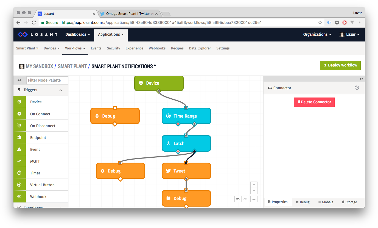
Task: Open the help icon beside Connector
Action: [357, 88]
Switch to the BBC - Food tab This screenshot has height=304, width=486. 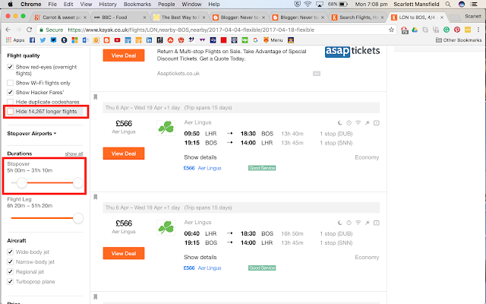pos(119,17)
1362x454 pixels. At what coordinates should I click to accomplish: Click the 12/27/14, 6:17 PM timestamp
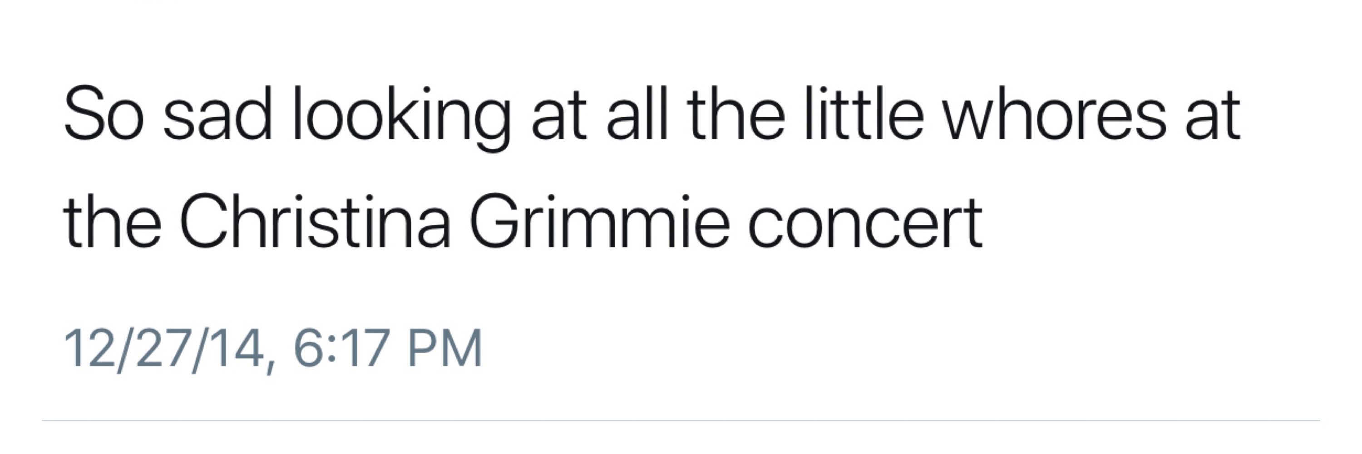click(273, 349)
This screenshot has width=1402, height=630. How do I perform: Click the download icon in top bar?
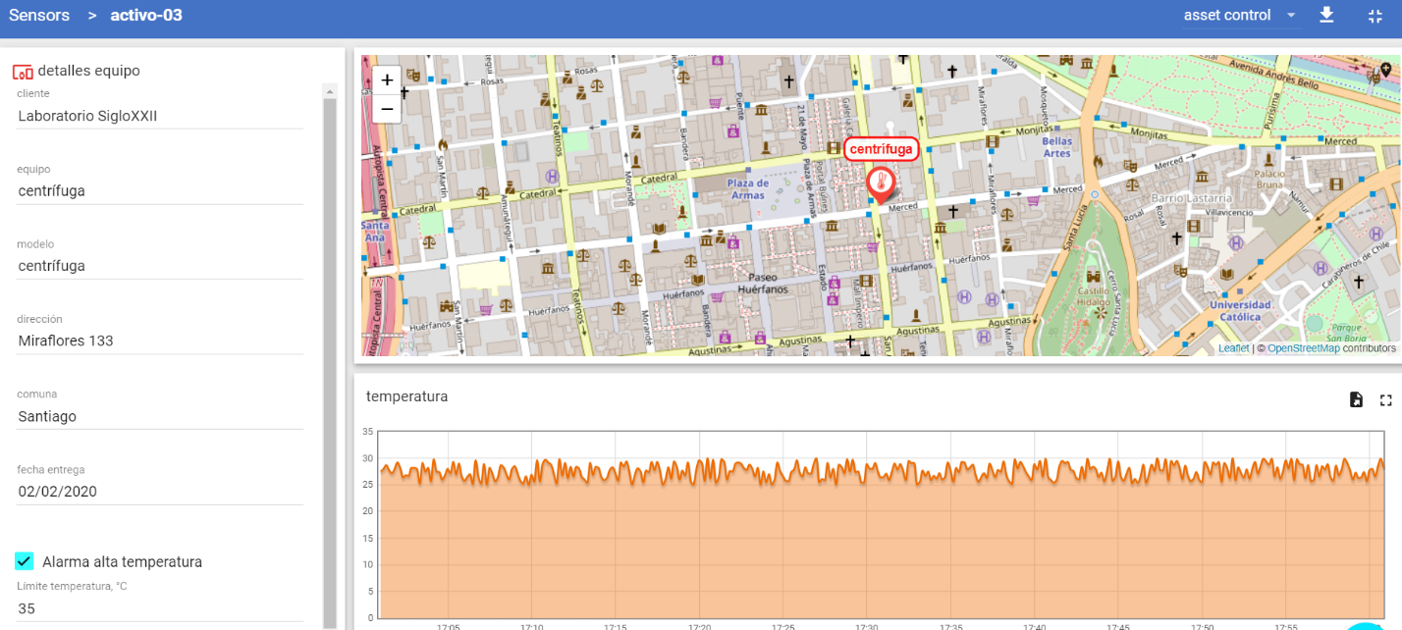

= = = = = = =

_Brief_: Return, exactly as they appear, the lines from the line containing "1362x454 pixels. At" through the end of the records above, both ends included, without pictures.

_Reply to the task_:
1362x454 pixels. At what coordinates should I click to accomplish: Click the 12/27/14, 6:17 PM timestamp
click(273, 349)
This screenshot has width=1402, height=630. How do I perform: Click the download icon in top bar?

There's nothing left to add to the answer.